Reputation: 190979
I have a simulation code that creates N samples, and process it one by one. With IoC (Inversion of control), the processor method is given a method to be invoked. The number of samples are controlled from the configuration["iteration"] map.
This is the processor method:
def processor(configuration:Map[String, Any], f:(Int, Summary) => Unit) = {
val byteWidth:Int = configuration.getOrElse("byteWidth", 4).asInstanceOf[Int]
...
val iteration:Int = configuration.getOrElse("iteration", 10000).asInstanceOf[Int]
val caller = self
(1 to iteration).foreach { i =>
...
val newBf = Summary.makeIt() // generate simulation data
f(i, newBf)
}
}
}
This is the caller functions:
val conf = MMap[String, Any]()
conf("iteration") = 100000
def calculate(i:Int, bf: Summary) : Unit = {
...
}
processor(configuration = conf.toMap, calculate)
This code works fine, but it does not use multi-core, so I modified the processor to use actor.
def parallelProcess(configuration:Map[String, Any], f:(Int, Summary) => Unit) = {
...
val iteration:Int = configuration.getOrElse("iteration", 10000).asInstanceOf[Int]
val caller = self
(1 to iteration).foreach { i =>
actor {
caller ! {
...
val newBf = Summary.makeIt() // generate simulation data
f(i, newBf)
}
}
}
(1 to iteration).foreach { i =>
receive {
case msg => msg
}
}
}
This code works fine, and it uses all the cores that I have. Even when I create 100K samples (and accordingly actors), it works OK, but it slows down with 1 million actors, it slows down a bit, and 10 million samples it becomes very slow with all the cores are busy.
I expect that too may actors may be the culprit, even 100K actors seem pretty large number already, but works fine.
How many actors are too much actors? Is there way to control the number of actors for this kind of problem?
Upvotes: 0
Views: 672
Reputation: 419
An actor is a lightweight unit of control. It's basically a PartialFunction describing how to respond to a message and a mailbox containing messages. A central event loop takes a message out of the mailbox, sees if the actor will respond to it, and if so schedules the execution to happen on a thread. Threads are a bit heavier. They weigh in at about 1MB of memory per thread. Among perfectly CPU-bound processing you really only need 1 thread per core.
The question of how many actors are too many will depend on your application. You'd basically need to figure out how much cpu time per message you use on average and how many cores you have. If say 20ms per message with 8 cores you could provide a threadpool of size 8 and 400 actors and you should be maxing out all your cpu time. Just because you can provide more actors and/or more threads doesn't mean you'll get things done quicker. You'll reach a minimum and then start adding time to your runs as the overhead of managing the threads and actors starts to come into play.

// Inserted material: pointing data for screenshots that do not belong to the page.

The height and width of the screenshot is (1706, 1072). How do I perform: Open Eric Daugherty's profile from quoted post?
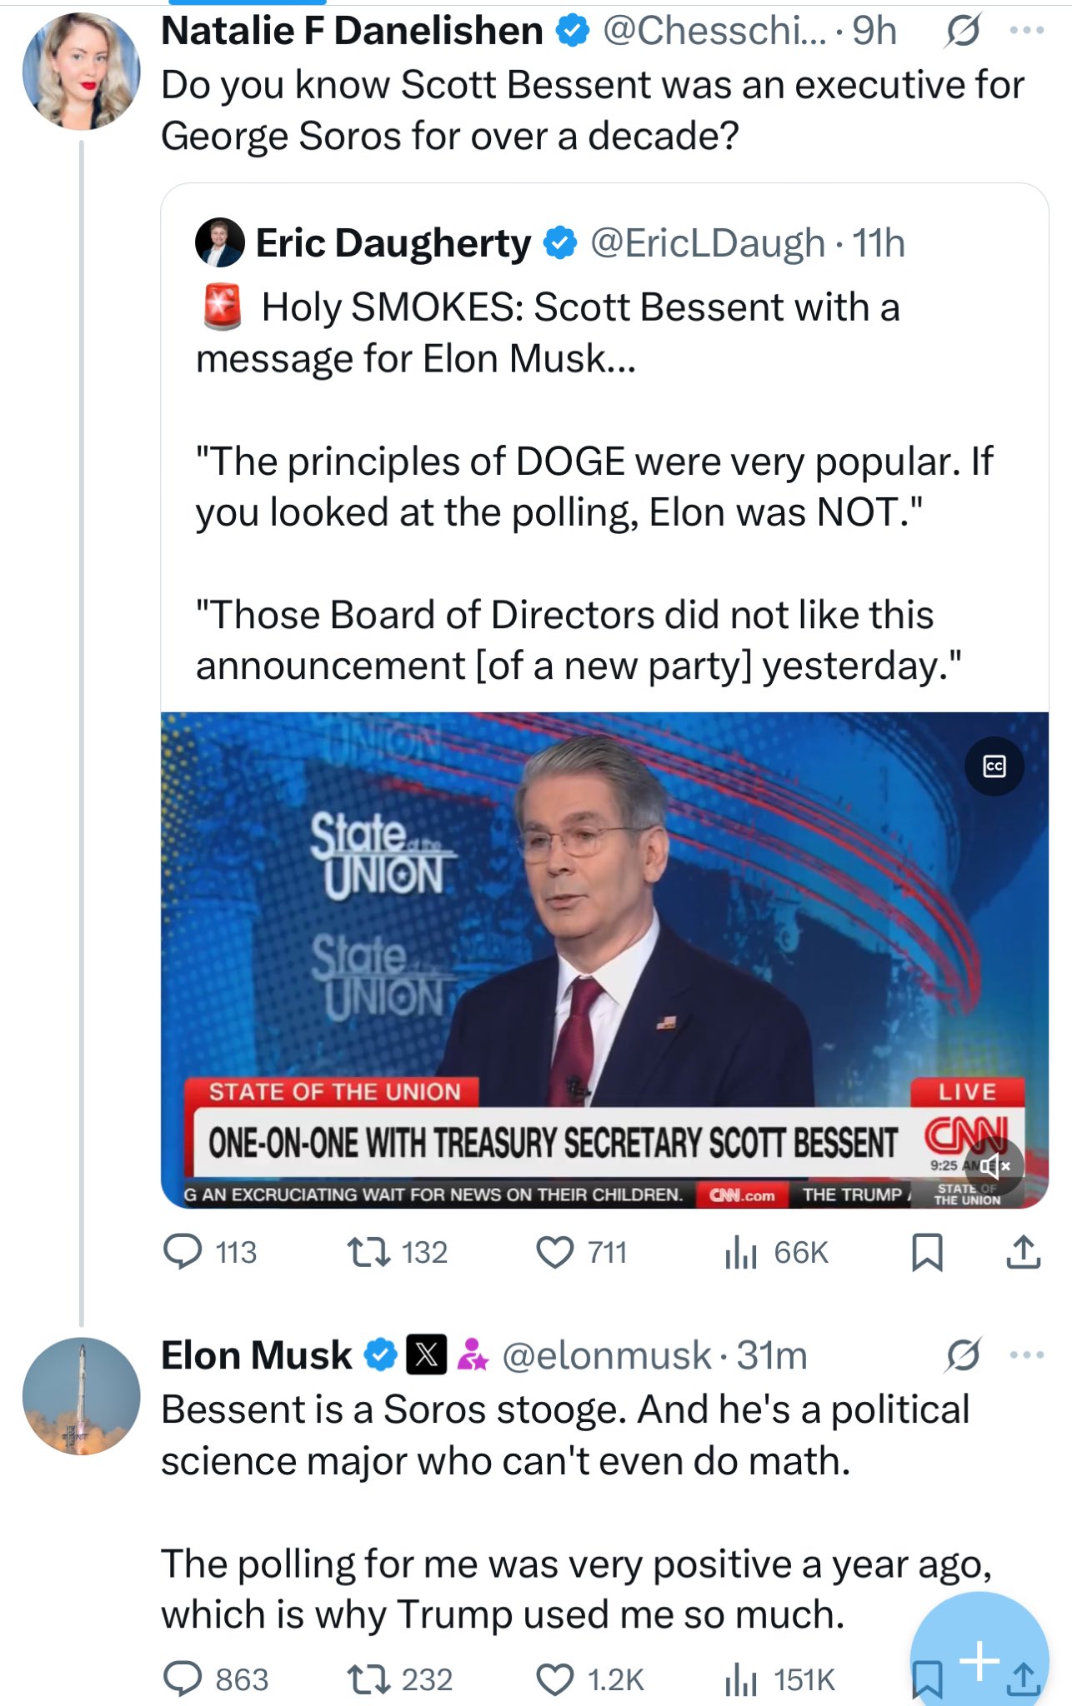tap(393, 243)
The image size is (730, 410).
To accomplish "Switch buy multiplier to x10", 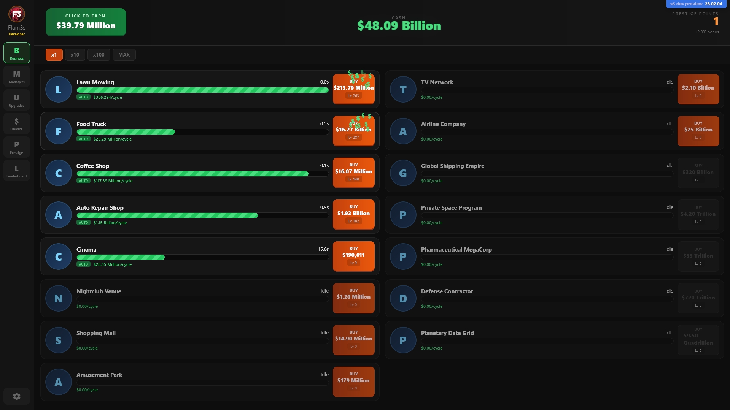I will pyautogui.click(x=75, y=55).
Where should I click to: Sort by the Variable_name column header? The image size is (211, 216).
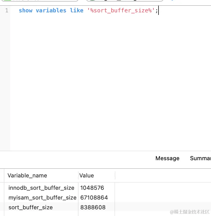coord(27,176)
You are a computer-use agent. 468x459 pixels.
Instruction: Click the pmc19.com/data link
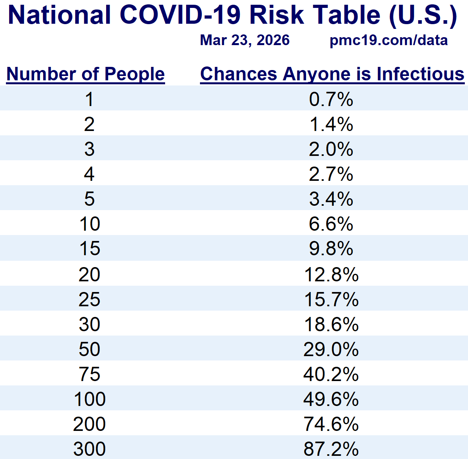388,40
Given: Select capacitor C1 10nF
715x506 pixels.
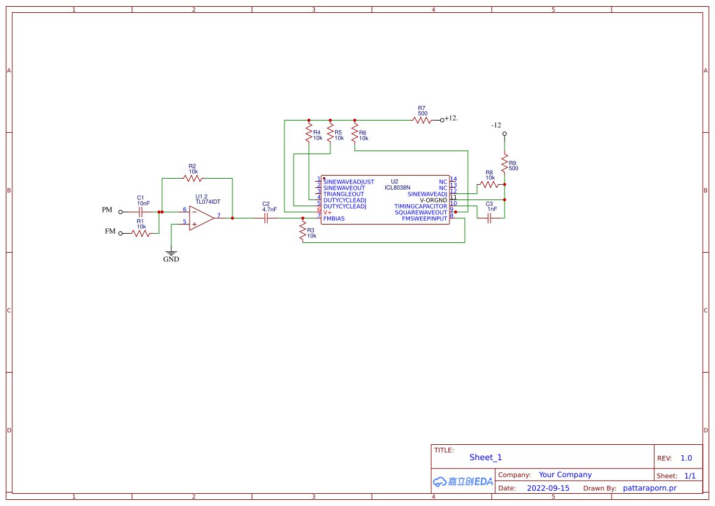Looking at the screenshot, I should pos(141,210).
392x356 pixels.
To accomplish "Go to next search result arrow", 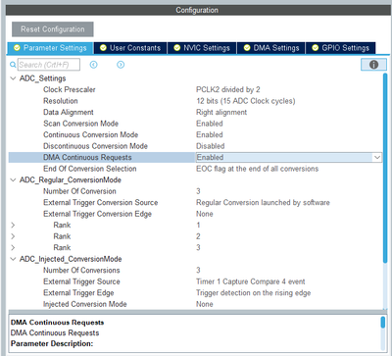I will pos(121,65).
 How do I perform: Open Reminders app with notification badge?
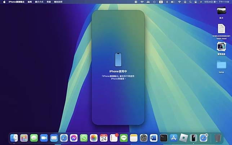point(114,138)
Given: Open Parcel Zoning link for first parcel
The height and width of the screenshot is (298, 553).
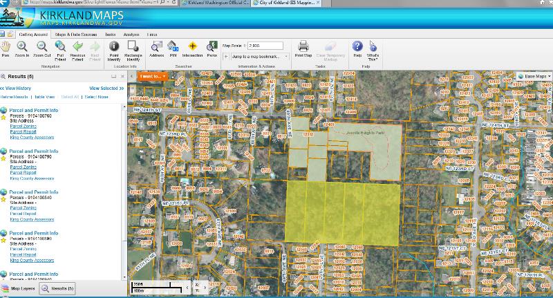Looking at the screenshot, I should pos(23,127).
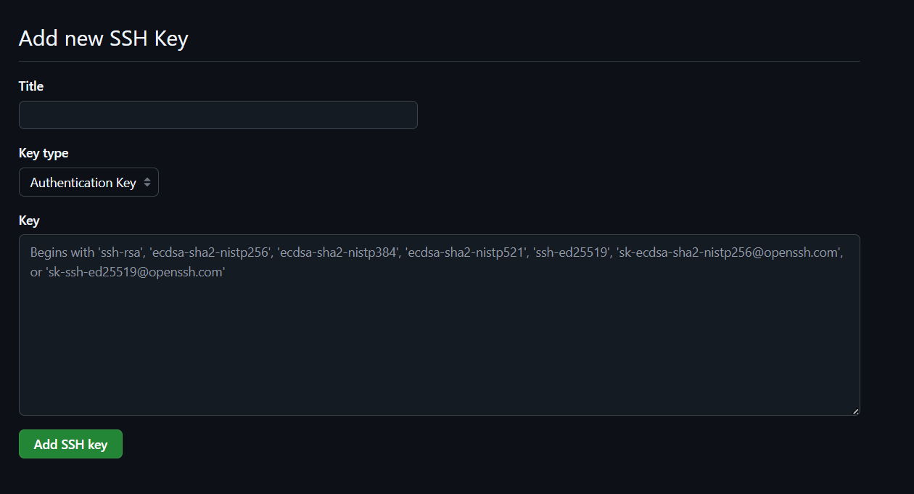Click the green Add SSH key button

coord(70,445)
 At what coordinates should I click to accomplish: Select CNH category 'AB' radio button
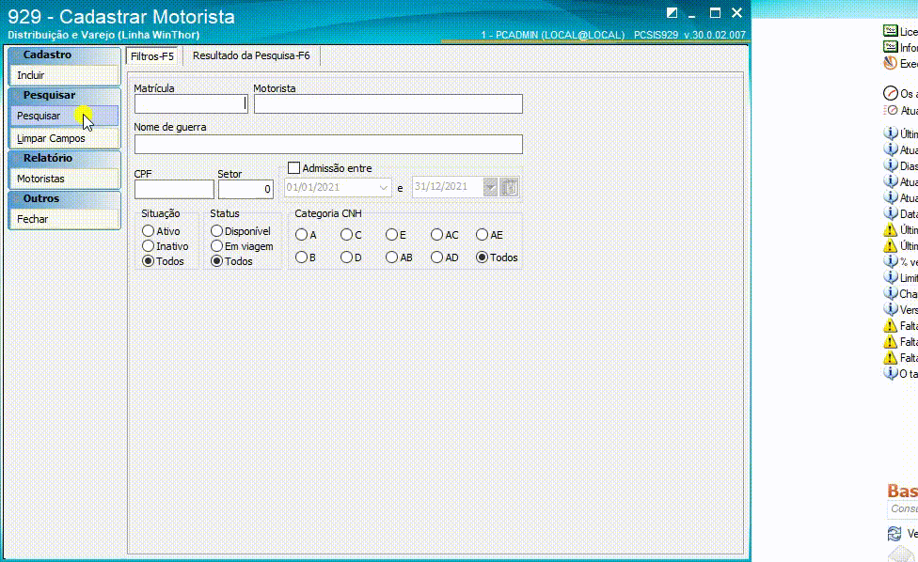coord(391,258)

You can modify Akka's configuration to control the threadpool size or you manage custom execution contexts. See the very fine docs for details.
Upvotes: 4
Reputation: 1139
The Scala standard library actors have been deprecated and it is recommended to use Akka actors from Scala 2.10 onwards. Akka claims to support 2.5 million actors per GB of memory (~400 bytes of overhead per actor).
I don't think there is any inbuilt mechanism to put an upper limit on the number of actors in a process. You have to build application logic for that.
FWIW, I have run an Akka node with 240,000 actors with high throughput and no visible slowdown on a MackBook Pro.